Figure 2. OAS for premium FNCLs

Race of the models
In our June pipeline, we introduced a new measure of volatility - a single volatility index. The idea is very simple - replace the entire ATM volatility surface with one best-fitting short-rate volatility number. First, it is useful for risk managers because is drastically simplifies quantitative understanding of the role of volatility in a retrospective risk assessment. In particular, it sets up a framework for measuring the Vega. Second, this method may become a fair judge of the performance of term structure models. Indeed, each short-rate model has its own volatility specification, i.e. produces its own volatility index. The best model is the one in which the index is most independent of the rate level. For the ultimate model selection, we usually complement this type of analysis with others, such as historical, day-to-day, rate behavior, and the evidence of volatility skew for traded swaptions.

For quite a long time, the Hull-White (HW) model performed very well across all metrics. With rates continuing their freefall through spring, many started wondering whether HW would remain creditable. A simple reason for this doubt is that a normal model does not preclude a plunge into the negative rate territory -- unseen in U.S. history. The only way to prevent negative rates is to reduce the basis point volatility when rates fall. Both Black-Karasinski (BK) and Squared Gaussian (SG) models accomplish this mission, albeit at a different pace.

As shown in Figure 3, a sharp decline in rates in June of 2003 (below 3%) triggered a new mode. The SG model performed visibly better with HW to follow. As for the BK model, it has remained a minor-leaguer, where it seems to have been relegated some 10 - 15 years ago. As we see, any change in the rate level causes a mirror reflection in the BK (i.e. proportional) volatility.
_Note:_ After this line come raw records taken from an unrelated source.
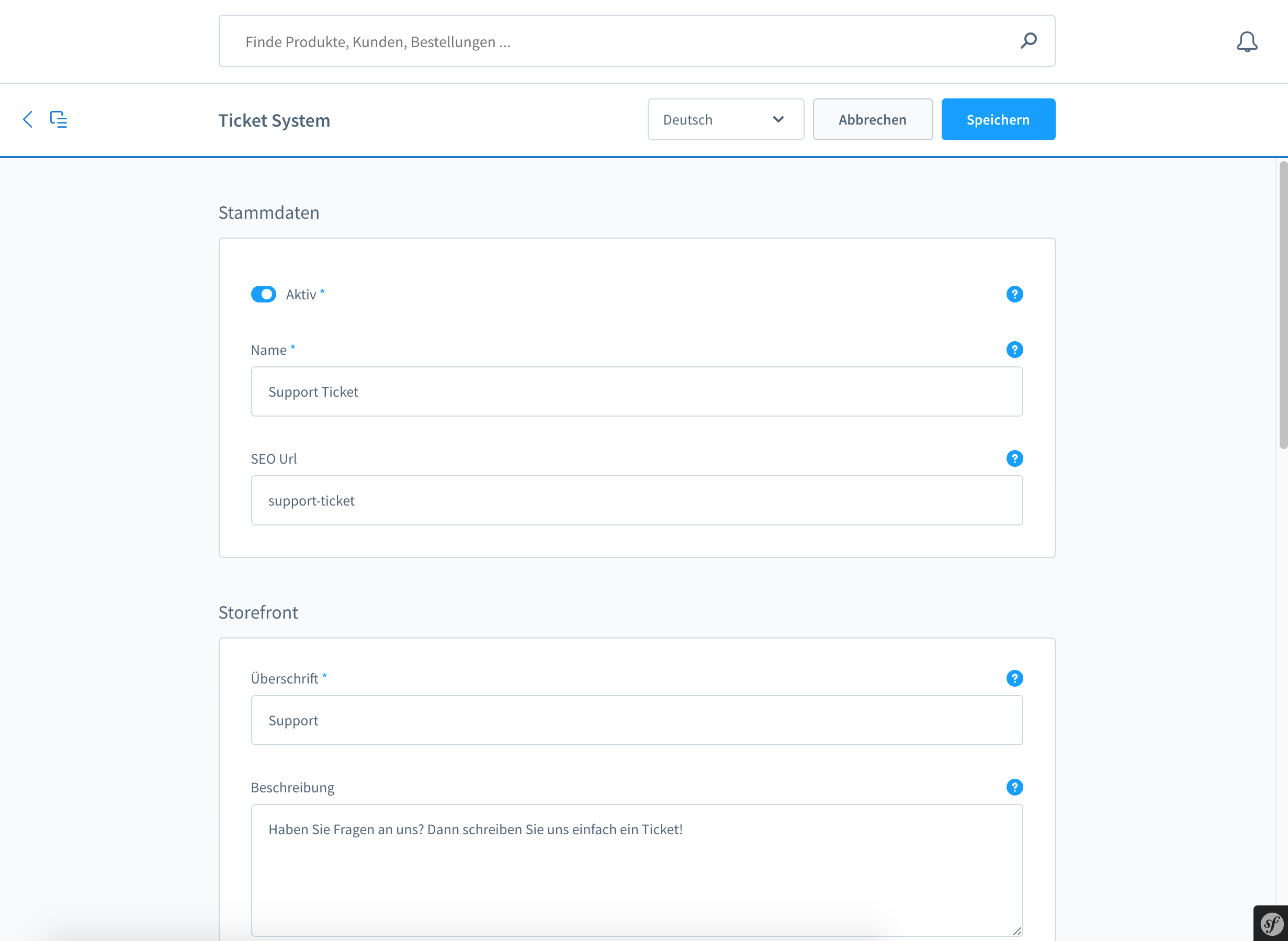Screen dimensions: 1288x941
Task: Click Abbrechen to cancel changes
Action: click(872, 119)
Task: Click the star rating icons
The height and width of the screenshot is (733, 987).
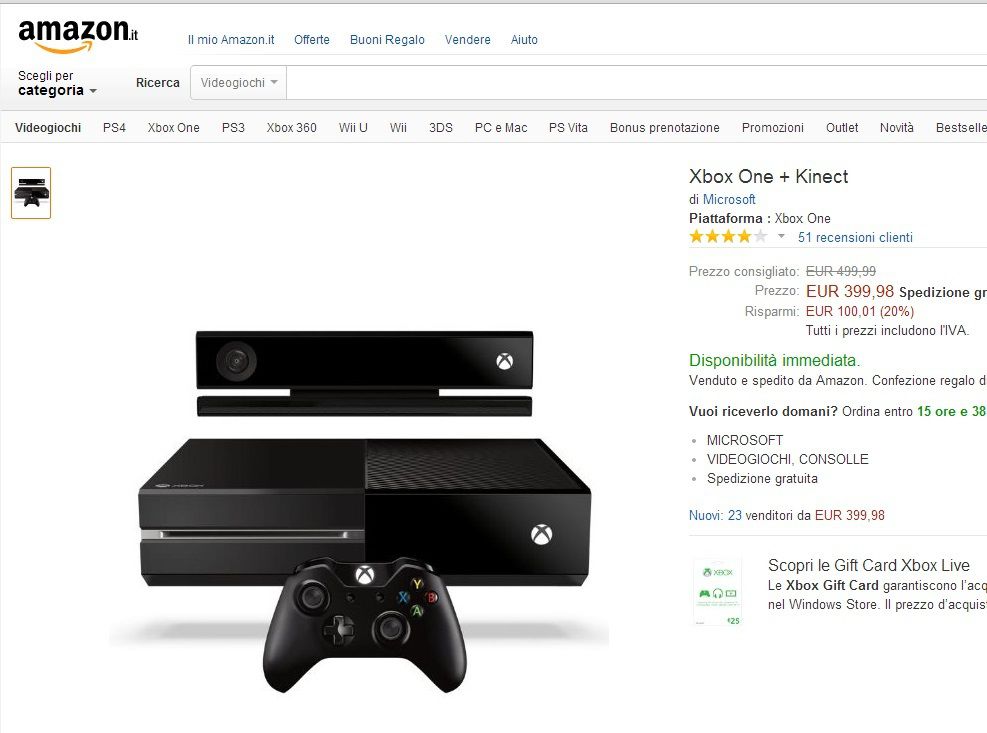Action: tap(728, 237)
A strong remaining dependency on rates indicates wrong functional volatility form for this model.

Figure 3. AD&Co's volatility indices in 2003

Does this finding mean that all users should switch to the SG model? Perhaps this move would be overreacting. As seen on Figure 2, the HW model has recovered nicely from this blow once rates rose. The race of the major league indices remains close. On a more serious note, the SG model and related Cox-Ingersoll-Ross (CIR) model, both with the square-root volatility specification, have always been decent choices.